Tampaknya, people-centered diplomacy belum begitu terlihat dalam forum multilateral dimana Indonesia diminta untuk memainkan peran penting di Asia Pasific. Pada Konferensi Asia Pasific tentang Review Beijing +20, yang diselenggarakan oleh UNESCAP di Bangkok pada tanggal 17-20 November 2014 lalu, belum sepenuhnya menjalankan people-centered diplomacy seperti yang didengungkan oleh Presiden Joko Widodo, khususnya jika isu-isu krusial menyangkut diversitas dalam bentuk-bentuk keluarga yang ini bertentangan dengan budaya Indonesia yang mengenal multi form of families seperti extended family, keluarga dengan perempuan sebagai kepala keluarga, keluarga tanpa orang tua, dan sebagainya. Kedua, isu hak-hak seksual, masih dipahami secara sempit oleh delegasi pemerintah Indonesia hanya pada sexual expression and gender identity (SOGIE), padahal hak seksual itu secara lebih lengkap didefinisikan sebagai berikut:


 “Sexual rights protect all people's rights to fulfil and express their sexuality and enjoy sexual health, with due regard for the rights of others and within a framework of protection against discrimination." (WHO, 2006a, updated 2010)

Menggarisbawahi outcome document konferensi Asia Pacific yang dikeluarkan oleh UNESCAP pada tanggal 24 November 2014, States member, termasuk Indonesia bersepakat untuk memberikan concern pada isu kekerasan pada anak perempuan, termasuk perkawinan dini dan secara paksa, serta layanan kesehatan reproduksi dan seksual bagi remaja. Ini adalah angin segar yang akan diteguhkan kembali komitmen bangsa Indonesia untuk mengakhiri praktek perwakinan anak, yang banyak menyumbangkan pada Angka Kematian Ibu (AKI) dan generasi yang tidak sehat seperti yang dilaporkan oleh WHO: “Adolescent pregnancy remains a major contributor to maternal and child mortality, and to the cycle of ill-health and poverty” (WHO, fact sheet, September 2014). Belum diterimanya judicial review UU No. 1 tahun 1974 tentang Perkawinan, dimana masyarakat sipil mengajukan penambahan usia menikah anak perempuan dan laki-laki diatas 18 tahun karena pertimbangan kematangan psikologis dan alat-alat reproduksi, serta kesempatan berkarir.

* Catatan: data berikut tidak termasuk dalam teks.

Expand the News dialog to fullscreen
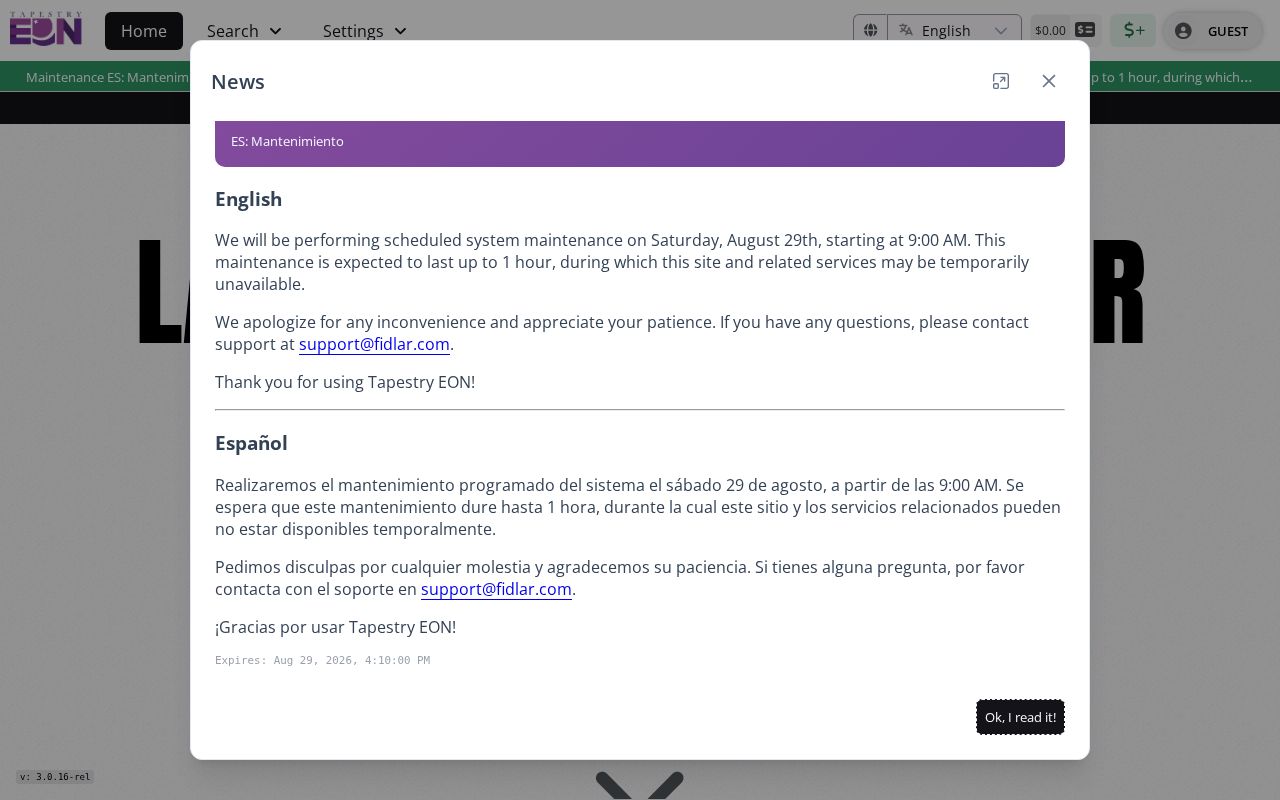Image resolution: width=1280 pixels, height=800 pixels. pyautogui.click(x=1001, y=81)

Indonesia secara tidak lansung bersepakat mendukung  penguatan kerangka kerja legal dan kebijakan untuk perlindungan pekerja migrant dan keluarganya, termasuk dalam menyediakan akses termudah bagi mereka untuk mendapatkan pinjaman dan layanan dari institusi keuangan. Artinya bahwa pemerintah Indonesia telah siap untuk memperbaiki hukum nasional dalam hal perlindungan hak-hak buruh migrant dan pekerja di sektor informal. Meskipun pada kenyataannya isu perlindungan buruh migrant tidak ada dalam statemen resmi negara di konferensi asia pacific di Bangkok tahun lalu. padahal 9 dari 13 foto perempuan migrant yang diadvokasi oleh PBB adalah buruh migran perempuan Indonesia.

Pemerintah Indonesia juga diminta untuk berkomitmen pada pemenuhan kesehatan reproduksi dan seksual dan pemenuhan hak-hak reproduksi, termasuk memperkenalkan human sexuality di sekolah dan menghilangkan aturan hukum yang masih memberikan hukuman pada remaja atu perempuan yang melakukan aborsi.  Demikian cuplikan lengkapnya”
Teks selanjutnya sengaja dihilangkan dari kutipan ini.